■ **SET TASK**: Print the entries below without changing a single character.

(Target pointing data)
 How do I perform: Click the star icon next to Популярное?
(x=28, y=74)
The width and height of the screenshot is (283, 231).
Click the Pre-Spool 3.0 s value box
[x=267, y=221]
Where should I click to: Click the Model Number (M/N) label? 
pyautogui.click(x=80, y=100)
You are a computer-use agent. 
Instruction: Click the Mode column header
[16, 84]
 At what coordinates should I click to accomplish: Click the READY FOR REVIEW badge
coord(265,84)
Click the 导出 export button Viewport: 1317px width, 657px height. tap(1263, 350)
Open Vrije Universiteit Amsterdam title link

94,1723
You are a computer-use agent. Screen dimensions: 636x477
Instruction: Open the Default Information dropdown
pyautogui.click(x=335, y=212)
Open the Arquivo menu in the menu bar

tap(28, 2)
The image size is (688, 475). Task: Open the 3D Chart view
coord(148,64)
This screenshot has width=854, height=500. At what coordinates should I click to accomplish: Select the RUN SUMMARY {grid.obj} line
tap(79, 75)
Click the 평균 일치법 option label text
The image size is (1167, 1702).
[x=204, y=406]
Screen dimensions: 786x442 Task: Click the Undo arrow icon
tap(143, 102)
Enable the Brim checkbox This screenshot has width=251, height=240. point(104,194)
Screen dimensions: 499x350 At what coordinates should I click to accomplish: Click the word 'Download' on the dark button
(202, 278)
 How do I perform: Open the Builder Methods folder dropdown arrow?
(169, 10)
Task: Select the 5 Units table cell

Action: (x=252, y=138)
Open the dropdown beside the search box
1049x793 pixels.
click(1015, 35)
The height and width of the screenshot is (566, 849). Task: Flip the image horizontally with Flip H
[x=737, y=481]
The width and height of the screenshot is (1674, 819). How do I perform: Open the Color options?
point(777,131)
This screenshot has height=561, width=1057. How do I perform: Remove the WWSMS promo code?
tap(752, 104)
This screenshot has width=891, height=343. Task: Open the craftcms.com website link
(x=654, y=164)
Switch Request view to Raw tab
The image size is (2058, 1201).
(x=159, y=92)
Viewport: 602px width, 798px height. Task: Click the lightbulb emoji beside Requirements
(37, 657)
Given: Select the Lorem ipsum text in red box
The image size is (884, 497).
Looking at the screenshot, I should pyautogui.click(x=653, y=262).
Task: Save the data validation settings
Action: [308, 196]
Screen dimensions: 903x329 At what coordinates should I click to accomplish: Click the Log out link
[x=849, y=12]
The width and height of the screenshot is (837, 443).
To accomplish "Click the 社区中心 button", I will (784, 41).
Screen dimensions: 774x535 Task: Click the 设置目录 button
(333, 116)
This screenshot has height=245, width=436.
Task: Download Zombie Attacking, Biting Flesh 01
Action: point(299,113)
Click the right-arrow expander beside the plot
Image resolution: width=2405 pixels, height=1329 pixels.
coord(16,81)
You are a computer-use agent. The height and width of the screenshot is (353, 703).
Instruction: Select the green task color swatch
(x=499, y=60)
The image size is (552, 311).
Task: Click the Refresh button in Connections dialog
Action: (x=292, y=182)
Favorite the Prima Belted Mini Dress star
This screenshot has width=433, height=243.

■ **FULL ANSWER**:
 How do I perform: Click the star icon next to Популярное?
(x=28, y=74)
The width and height of the screenshot is (283, 231).
Click the Pre-Spool 3.0 s value box
[x=267, y=221]
Where should I click to: Click the Model Number (M/N) label? 
pyautogui.click(x=80, y=100)
You are a computer-use agent. 
Instruction: Click the Mode column header
[16, 84]
 At what coordinates should I click to accomplish: Click the READY FOR REVIEW badge
coord(265,84)
Click the 导出 export button Viewport: 1317px width, 657px height. tap(1263, 350)
Open Vrije Universiteit Amsterdam title link

94,1723
You are a computer-use agent. Screen dimensions: 636x477
Instruction: Open the Default Information dropdown
pyautogui.click(x=335, y=212)
Open the Arquivo menu in the menu bar

tap(28, 2)
The image size is (688, 475). Task: Open the 3D Chart view
coord(148,64)
This screenshot has width=854, height=500. At what coordinates should I click to accomplish: Select the RUN SUMMARY {grid.obj} line
tap(79, 75)
Click the 평균 일치법 option label text
The image size is (1167, 1702).
[x=204, y=406]
Screen dimensions: 786x442 Task: Click the Undo arrow icon
tap(143, 102)
Enable the Brim checkbox This screenshot has width=251, height=240. point(104,194)
Screen dimensions: 499x350 At what coordinates should I click to accomplish: Click the word 'Download' on the dark button
(202, 278)
 How do I perform: Open the Builder Methods folder dropdown arrow?
(169, 10)
Task: Select the 5 Units table cell

Action: (x=252, y=138)
Open the dropdown beside the search box
1049x793 pixels.
click(1015, 35)
The height and width of the screenshot is (566, 849). Task: Flip the image horizontally with Flip H
[x=737, y=481]
The width and height of the screenshot is (1674, 819). How do I perform: Open the Color options?
point(777,131)
This screenshot has height=561, width=1057. How do I perform: Remove the WWSMS promo code?
tap(752, 104)
This screenshot has width=891, height=343. Task: Open the craftcms.com website link
(x=654, y=164)
Switch Request view to Raw tab
The image size is (2058, 1201).
(x=159, y=92)
Viewport: 602px width, 798px height. Task: Click the lightbulb emoji beside Requirements
(37, 657)
Given: Select the Lorem ipsum text in red box
The image size is (884, 497).
Looking at the screenshot, I should pyautogui.click(x=653, y=262).
Task: Save the data validation settings
Action: [308, 196]
Screen dimensions: 903x329 At what coordinates should I click to accomplish: Click the Log out link
[x=849, y=12]
The width and height of the screenshot is (837, 443).
To accomplish "Click the 社区中心 button", I will (784, 41).
Screen dimensions: 774x535 Task: Click the 设置目录 button
(333, 116)
This screenshot has height=245, width=436.
Task: Download Zombie Attacking, Biting Flesh 01
Action: point(299,113)
Click the right-arrow expander beside the plot
Image resolution: width=2405 pixels, height=1329 pixels.
coord(16,81)
You are a computer-use agent. The height and width of the screenshot is (353, 703).
Instruction: Select the green task color swatch
(x=499, y=60)
The image size is (552, 311).
Task: Click the Refresh button in Connections dialog
Action: (x=292, y=182)
Favorite the Prima Belted Mini Dress star
This screenshot has width=433, height=243.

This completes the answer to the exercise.